**What to produce:**
Check every line of the material below for the string "field", and return the ones that have it.

START Extracted information

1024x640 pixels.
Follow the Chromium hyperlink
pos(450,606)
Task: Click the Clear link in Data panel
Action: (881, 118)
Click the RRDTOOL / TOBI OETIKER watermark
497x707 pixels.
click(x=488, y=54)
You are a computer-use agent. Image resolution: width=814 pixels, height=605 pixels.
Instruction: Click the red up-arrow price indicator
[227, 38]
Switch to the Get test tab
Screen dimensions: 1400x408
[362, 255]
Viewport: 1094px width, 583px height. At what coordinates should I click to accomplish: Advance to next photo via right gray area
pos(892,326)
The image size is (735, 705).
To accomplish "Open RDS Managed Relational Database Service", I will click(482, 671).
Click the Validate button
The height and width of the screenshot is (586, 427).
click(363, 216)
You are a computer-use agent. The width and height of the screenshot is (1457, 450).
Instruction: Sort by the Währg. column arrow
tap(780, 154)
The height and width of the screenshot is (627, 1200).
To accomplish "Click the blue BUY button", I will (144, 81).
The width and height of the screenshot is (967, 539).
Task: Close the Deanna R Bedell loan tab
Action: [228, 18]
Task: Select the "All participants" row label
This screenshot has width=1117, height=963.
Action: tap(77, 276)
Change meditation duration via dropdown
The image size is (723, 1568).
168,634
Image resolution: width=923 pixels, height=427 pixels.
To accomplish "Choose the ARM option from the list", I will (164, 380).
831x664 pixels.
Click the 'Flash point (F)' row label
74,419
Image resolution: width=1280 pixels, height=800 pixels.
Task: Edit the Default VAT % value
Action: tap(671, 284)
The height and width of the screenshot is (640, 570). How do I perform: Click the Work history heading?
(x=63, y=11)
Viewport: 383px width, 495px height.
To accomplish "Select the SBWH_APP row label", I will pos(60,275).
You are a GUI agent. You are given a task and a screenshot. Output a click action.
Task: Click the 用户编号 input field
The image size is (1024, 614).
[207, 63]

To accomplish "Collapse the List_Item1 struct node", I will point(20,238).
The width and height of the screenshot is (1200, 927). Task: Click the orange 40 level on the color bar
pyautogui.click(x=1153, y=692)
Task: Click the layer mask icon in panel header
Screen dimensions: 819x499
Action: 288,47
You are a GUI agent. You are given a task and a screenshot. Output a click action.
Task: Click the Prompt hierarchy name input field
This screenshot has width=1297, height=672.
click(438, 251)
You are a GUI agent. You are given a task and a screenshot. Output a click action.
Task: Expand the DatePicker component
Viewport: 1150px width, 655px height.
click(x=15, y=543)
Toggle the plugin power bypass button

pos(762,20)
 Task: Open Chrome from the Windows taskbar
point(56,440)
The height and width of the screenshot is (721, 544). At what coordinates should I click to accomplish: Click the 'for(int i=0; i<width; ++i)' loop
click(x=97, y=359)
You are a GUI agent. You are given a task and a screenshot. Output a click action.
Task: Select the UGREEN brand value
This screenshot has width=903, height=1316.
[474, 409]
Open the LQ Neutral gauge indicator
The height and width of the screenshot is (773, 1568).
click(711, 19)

END Extracted information

**Response:**
Task: Click the 用户编号 input field
Task: Click the Prompt hierarchy name input field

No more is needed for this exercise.